Several years ago I joined Ancestry.com, and for months clicked on leaves like they were going out of style. My mistake was accepting as gospel every tidbit of information I found. The resulting family tree dates back a thousand years, but is too riddled with errors, duplicates, and other problems to be believed.
I learned a lot about my family, but my research raised more questions than it answered. Two branches came to an abrupt end — I never found my mother’s maternal grandfather or my father’s paternal grandfather. Missing two of eight great-grandparents leaves huge bare spots in the tree.
In January I sent some spit to Ancestry DNA for analysis. Found out weeks later the sample didn’t work and had to send another. The results finally came in last month.
The ethnicity estimates were frankly disappointing. You can’t get much whiter than me. I’m 57% British, 31% Scottish or Irish, 6% Western European (most likely German), 2% Spanish or Portuguese, 1% European Jew, and less than 1 percent (each) Finnish, Scandinavian, and South Asian.

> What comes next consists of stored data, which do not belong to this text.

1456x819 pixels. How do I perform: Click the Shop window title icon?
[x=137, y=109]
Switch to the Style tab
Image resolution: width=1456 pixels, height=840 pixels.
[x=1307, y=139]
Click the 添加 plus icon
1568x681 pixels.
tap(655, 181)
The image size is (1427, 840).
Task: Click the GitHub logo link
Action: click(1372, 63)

The migration patterns were more interesting. By 1700, about 100 of my ancestors had settled in the United States. Most lived in Virginia, including 7 who apparently made it through the Cumberland Gap before Daniel Boone’s 1775 trip. Must have been trappers or missionaries.
Last week, I finally got around to linking my DNA results with my old family tree. Whether due to linking or site improvements I can’t say, but anyone not actually related to me has been removed. The mystery of the missing great-grandfathers has been solved as well.
Discovering two new lines has renewed my interest in genealogy. Gotta run. I’ve got leaves to click. Thanks for stopping by!